Lillard mentioned playing at Weber State, with upperclassmen around, respecting the hierarchy while establishing himself. He mentioned being a young player in Portland where LaMarcus Aldridge was the star, and Wes Matthews and Nic Batum were the established veterans — again, he made his impact in his own way before things turned to him.
Things will turn to Lillard, probably in the last five minutes of critical games, and he’ll welcome that challenge of being the closer. But everything still revolves around Antetokounmpo, the majority of the weight will be his to carry.
He’ll be responsible for Lillard having the real estate on the floor to be his best self — Lillard is established enough that many will know if there’s some discomfort, it won’t be because his game fell off overnight.
Adjustments will be made, which is why Antetokounmpo expressed the importance of watching film with Lillard, so the two can get on the same page as quickly as possible. There’s ground to be gained in the East, as every contender has a major issue or addition to address.
Boston added Jrue Holiday and Kristaps Porziņģis while losing Robert Williams III, Grant Williams, Marcus Smart and Malcolm Brogdon. Miami missed out on Lillard and didn’t re-sign two key members from its Finals run.
Everyone seems to understand things will be different. New coach Adrian Griffin is not Mike Budenholzer, the fine championship-winning coach who had one playoff disappointment too many for Horst and anyone with significant equity in the Bucks.
Khris Middleton will take on more of Holiday’s defensive assignments, presumably, and take a step back on offense to make way for Lillard. How exactly he fits on offense remains to be seen, but he understands everyone will start at square one with a new system and new way of life.
Health had been an issue for the Bucks the last two years, with Antetokounmpo missing games in the first round against Miami and Middleton missing the 2022 second round against Boston, then battling those same ailments and more last season.
Those circumstances aided in the Bucks’ inability to repeat, which led them to this day, where they can no longer fly among the pack but must lead.
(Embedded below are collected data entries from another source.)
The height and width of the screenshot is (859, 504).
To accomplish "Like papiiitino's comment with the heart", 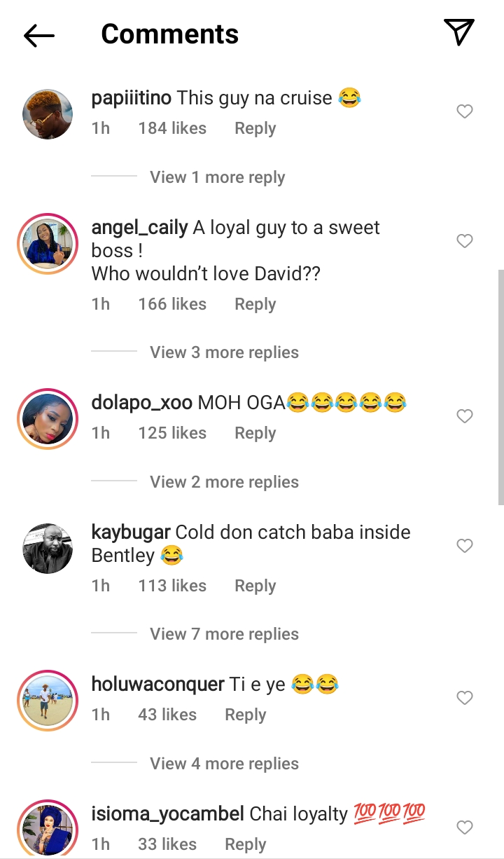I will [465, 111].
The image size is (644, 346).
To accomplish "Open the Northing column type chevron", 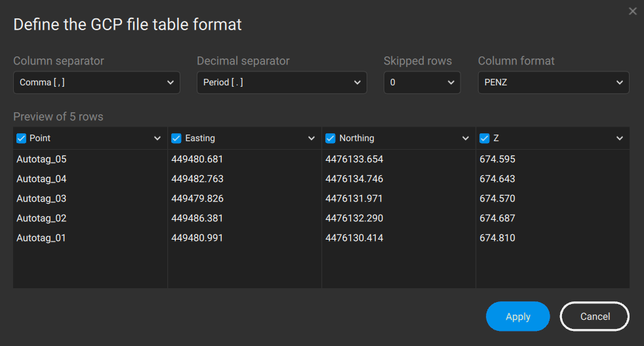I will tap(466, 139).
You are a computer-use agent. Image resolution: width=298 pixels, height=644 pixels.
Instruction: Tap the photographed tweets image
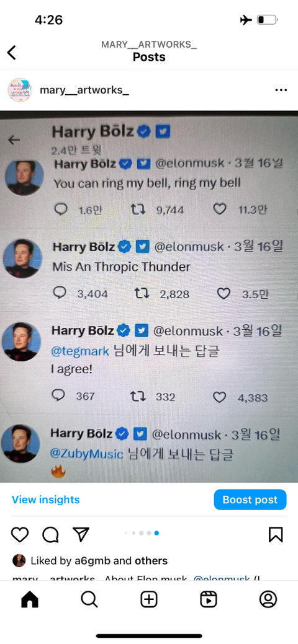[x=149, y=296]

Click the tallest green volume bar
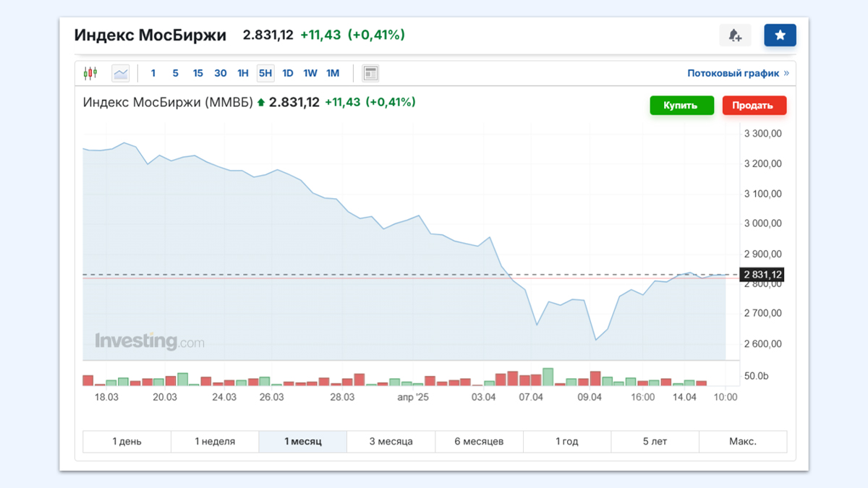tap(548, 377)
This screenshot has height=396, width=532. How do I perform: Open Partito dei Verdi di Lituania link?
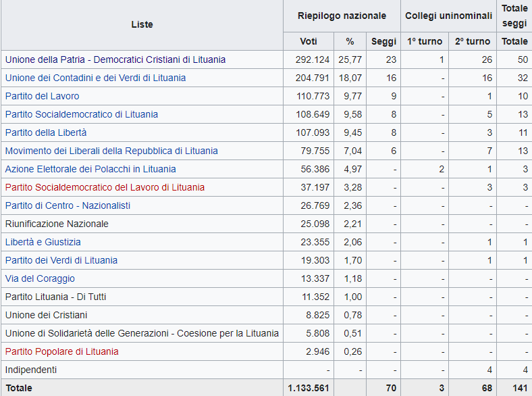(61, 260)
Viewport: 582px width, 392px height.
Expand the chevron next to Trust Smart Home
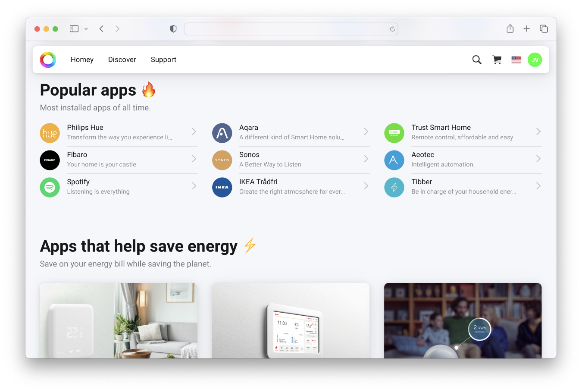click(538, 132)
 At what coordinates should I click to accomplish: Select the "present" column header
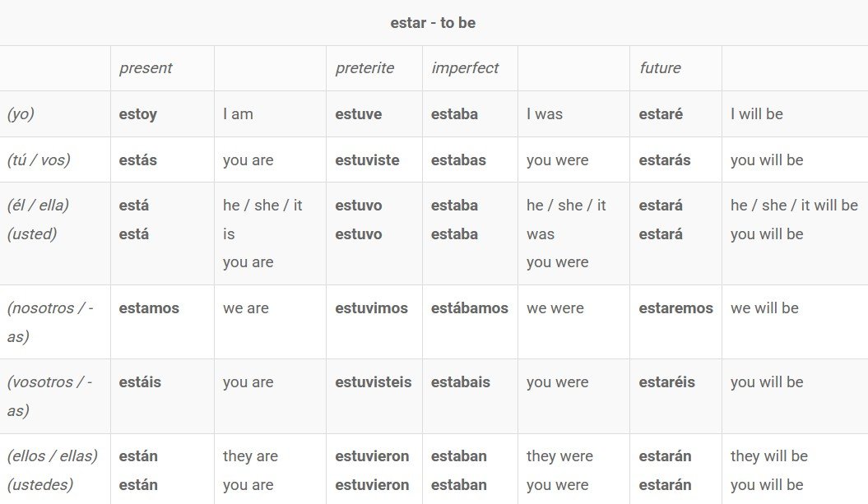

Antetokounmpo, though, refuses to admit they’re the favorites.
“We haven’t even practiced yet. You gotta win. It’s steps toward the right direction,” he told Yahoo Sports. “I think we’re the worst team in the NBA.”
Clearly tongue-in-cheek, Antetokounmpo took steps toward a team photo featuring Brook Lopez, Middleton, himself … and Lillard.
He laughed. Even he knows he has a good hand and has to deliver.